■ **RECORDS FOR THIS TASK**:
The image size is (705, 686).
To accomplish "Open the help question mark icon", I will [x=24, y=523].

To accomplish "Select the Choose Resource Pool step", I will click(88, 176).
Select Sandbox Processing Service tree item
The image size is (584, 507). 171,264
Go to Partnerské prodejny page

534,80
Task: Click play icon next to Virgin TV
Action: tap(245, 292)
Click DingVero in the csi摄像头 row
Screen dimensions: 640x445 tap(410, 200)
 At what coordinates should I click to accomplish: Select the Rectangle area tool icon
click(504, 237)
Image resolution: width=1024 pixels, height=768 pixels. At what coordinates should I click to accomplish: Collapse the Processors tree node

■ **WHAT YOU WILL DO**: Transcribe every record above word for word.

■ **REPLY TO THE EXERCISE**:
The image size is (705, 686).
To accomplish "Open the help question mark icon", I will [x=24, y=523].

To accomplish "Select the Choose Resource Pool step", I will click(88, 176).
Select Sandbox Processing Service tree item
The image size is (584, 507). 171,264
Go to Partnerské prodejny page

534,80
Task: Click play icon next to Virgin TV
Action: tap(245, 292)
Click DingVero in the csi摄像头 row
Screen dimensions: 640x445 tap(410, 200)
 At what coordinates should I click to accomplish: Select the Rectangle area tool icon
click(504, 237)
Image resolution: width=1024 pixels, height=768 pixels. At what coordinates should I click to accomplish: Collapse the Processors tree node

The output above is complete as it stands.